Can the police officer confiscate the marijuana? But he went inside the house without a warrant? Is the intrusion valid? YES.
In other words, when we speak of valid intrusion, it does not matter if such intrusion is with or without a warrant. What
matters most is that the same is valid.
Situation:
What if the marijuana which was wrapped in newsprint was discovered in the course of looking for shabu? Assume that
marijuana which was wrapped in newsprint was placed in the cabinet where the shabu was located and only to find out what
was inside the package the police officer had to cut it open. Would that be admissible? Would you abide the plain view doctrine?
YES. This time around you can apply the plain view doctrine because it was found in the course of looking for shabu. Although
there was an effort at slicing the container such was precisely done if only to discover what was inside it and the police officer
in doing that did not expect what was really inside the package. Their purpose in opening that is for the purpose of looking
for shabu.
In the case of PP v. Musa, 217 SCRA 597, where in this case Musa was arrested pursuant to a test buy operation but such was
conducted inside his living room and after the test buy Musa was placed under arrest. The police officer tried to locate the mark
money, but such was not found. In the search for looking for the marked money, the police officer conducted a search particularly
in the entire house of Musa including the kitchen and in the course thereof, one police officer noticed that there was a package
and when it was opened, it contained marijuana. SC decreed that the marijuana was inadmissible in evidence. They did not apply
the plain view doctrine because it was not apparent what was inside the package. There was an active search that was conducted.
More so the search was conducted after the arrest of Musa. Search incidental to an arrest cannot also be applied because the
kitchen at that time was beyond the ambit of control of Musa, because he was arrested right in his living room and also the
transaction.
Situation:
Assume that there is a nearby shot out in the vicinity of San Carlos, a riding in tandem, and then it was relayed through a
radio that the malefactors were riding on a pink motorbike and they are wearing black jackets with the logo of SpongeBob
and Patrick. So there is a checkpoint then there is this motorcycle resembling the one that was reported. On the situation, do
you think that police officers are not allowed to conduct a thorough search? NO, because there is already probable cause to
believe that the motorist is a criminal offender.
Recall the case of Padilla, there was a tip off. According to SC, even is Padilla was searched that would have been valid, because
there was already a tip off and there was already a checkpoint.

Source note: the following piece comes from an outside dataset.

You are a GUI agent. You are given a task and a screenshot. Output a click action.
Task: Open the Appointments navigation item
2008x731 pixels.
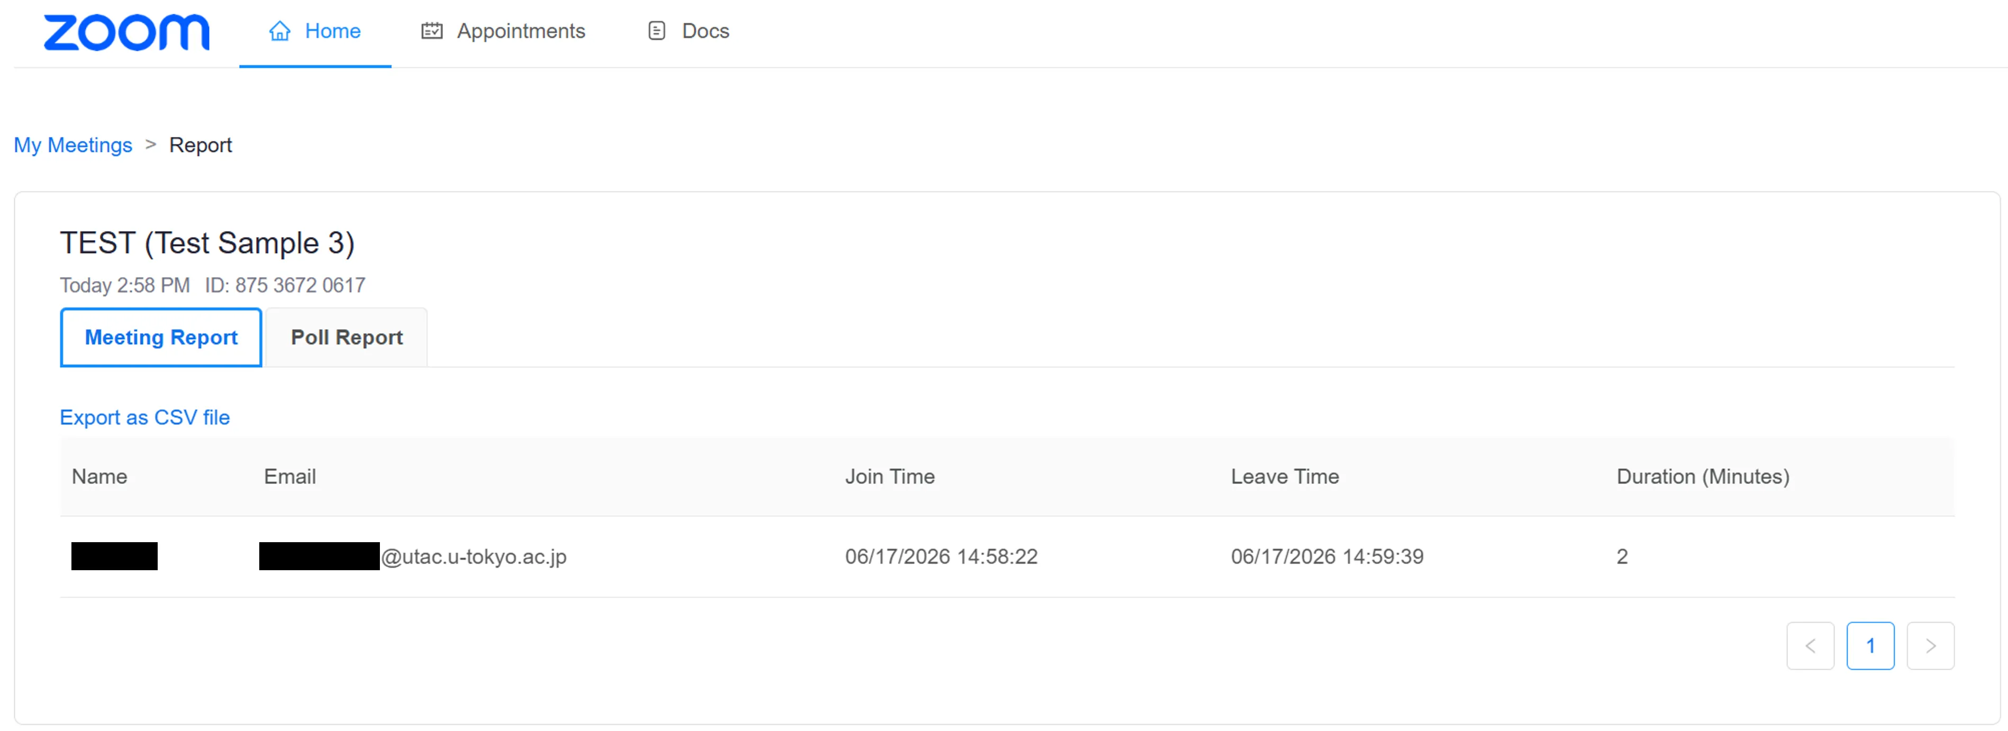[503, 31]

In the case of Libnao, there was already advance information by the civilian informant, a checkpoint was conducted and Libnao
was thoroughly searched wherein the bag of Libnao was opened. The SC said that it was perfectly valid. That is why I like to
believe that the case of Malmstedt, Montilla and Maspil could be well justified to be falling under this exceptional circumstance
because in those cases checkpoints were held. In those cases, they were already advance information which would make up a
probable cause to believe that the one riding on the vehicle was a criminal offender. That is why I don’t subscribe in the ruling
there in where the SC said that the search there was valid because it was incidental to a valid arrest, because the search was done
first.
7. Inspection of building or premises for the enforcement of fire, sanitary, and/or building regulation
Another exceptional circumstance where there may be a valid warrantless search is when there is an inspection conducted on
buildings for the enforcement of fire, sanitary and building regulations.